Isu pekerjaan perawatan tidak berbayar dan ketidaksetaraan gender telah menjadi tantangan global sejak lama, terlebih menjadi signifikan sejak pandemi COVID-19. Untuk itu, investasi pada perempuan penting dilakukan mengingat jumlah penduduk perempuan yang hampir setengah dari populasi penduduk dunia, dan 60 persen diantaranya berada pada usia kerja.
"Upaya serius harus dilakukan untuk mengubah pekerjaan perawatan menjadi berbayar untuk meningkatkan ekonomi perawatan, serta menjadikan pekerjaan perawatan tanggung jawab bersama antara perempuan dan laki-laki," ucapnya Menteri PPPA.
Pemerintah Indonesia menyadari pentingnya pekerjaan perawatan, khususnya yang berkaitan erat dengan pengasuhan anak dalam keluarga. Oleh karenanya, Kemen PPPA berupaya menciptakan lingkungan yang kondusif bagi perempuan dan keluarga dalam memberikan pengasuhan berkualitas kepada anak-anak mereka.
Berbagai upaya dilakukan Kemen PPPA dalam meningkatkan peran serta perempuan dalam sektor ketenagakerjaan sekaligus mewujudkan perlindungan anak melalui Desa Ramah Perempuan dan Peduli Anak (DRPPA) yang telah dimulai sejak 2020.
Indikator DRPPA diantaranya terwujudnya sistem pengasuhan berbasis hak anak, dimana tanggung jawab perawatan dan pengasuhan anak tidak hanya dibebankan kepada perempuan atau ibu, melainkan juga pada ayah, pengasuhan pengganti, masyarakat hingga peran serta negara untuk menyediakan fasilitas.
Deputi Bidang Kesetaraan Gender Kemen PPPA, Lenny N. Rosalin, menyatakan bahwa saat ini akses layanan perawatan anak yang mudah dijangkau masih kurang sehingga menghambat perempuan masuk ke dunia kerja.
Berinvestasi dalam layanan perawatan yang komprehensif memungkinkan perempuan untuk terus bekerja sambil meningkatkan kesehatan, kesejahteraan, kebutuhan dan minat anak-anak, serta anggota keluarga lainnya.
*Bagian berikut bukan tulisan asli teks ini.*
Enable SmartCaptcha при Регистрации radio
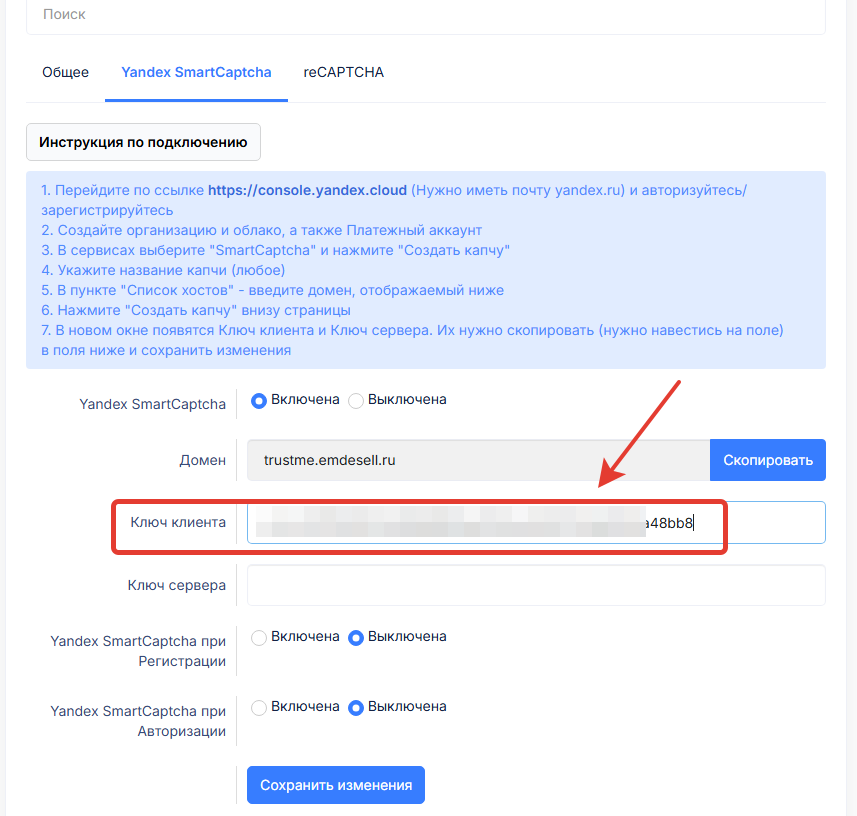Image resolution: width=857 pixels, height=816 pixels. [x=259, y=637]
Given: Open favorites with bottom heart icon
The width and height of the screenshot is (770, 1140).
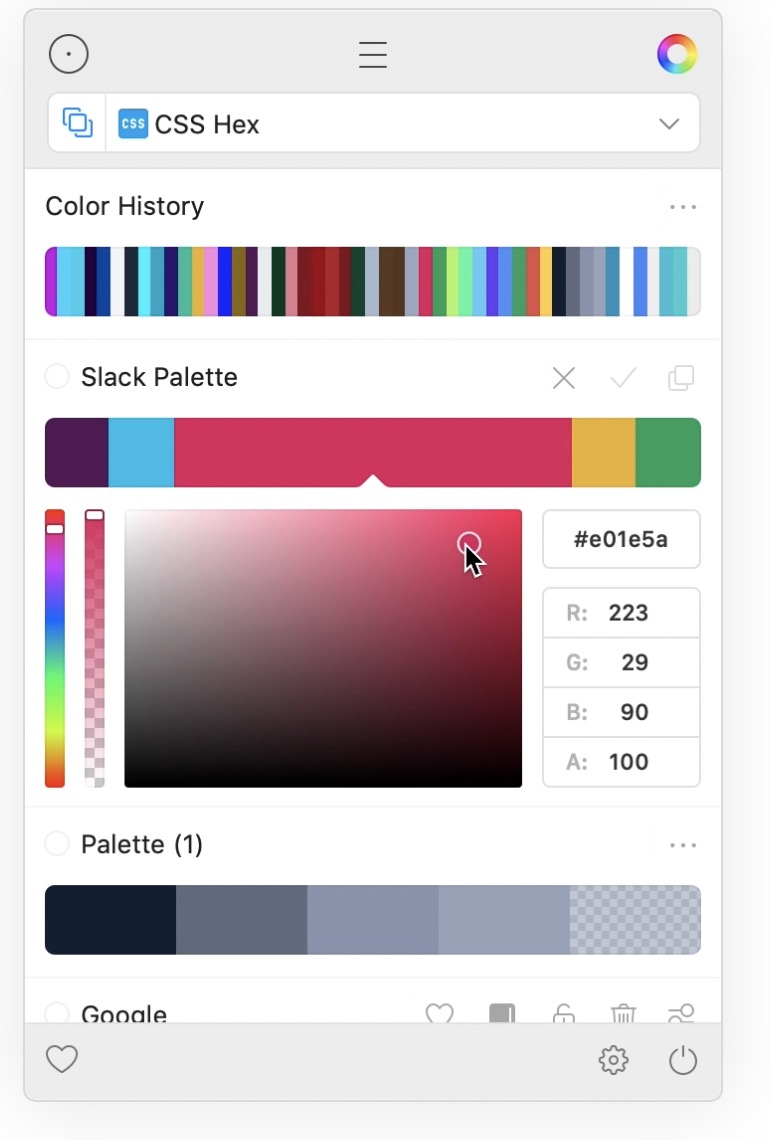Looking at the screenshot, I should pos(62,1059).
"Kami menyadari bahwa investasi dan kemitraan, khususnya dalam ekonomi pasca-COVID-19, dapat berdampak langsung dalam meningkatkan pemberdayaan perempuan. Oleh karenanya kami mendorong pengembangan layanan perawatan yang komperhensif melalui pengembangan infrastruktur perawatan, perumusan kebijakan ramah keluarga di bawah pilar kesehatan, pendidikan, ketenagakerjaan dan perlindungan sosial," tutur Lenny.
Pengembangan layanan perawatan dan mendorong kesejahteraan perempuan diharapkan dapat membawa multiplier effect yang beririsan dengan isu ekonomi, sosial, kesehatan, ketenagakerjaan dan pendidikan. Dampak tersebut diantaranya meningkatkan kesejahteraan keluarga, menaikan kemampuan pemberian gizi anak, mencegah stunting, hingga mewujudkan wajib belajar 12 tahun bagi anak sebagai generasi penerus.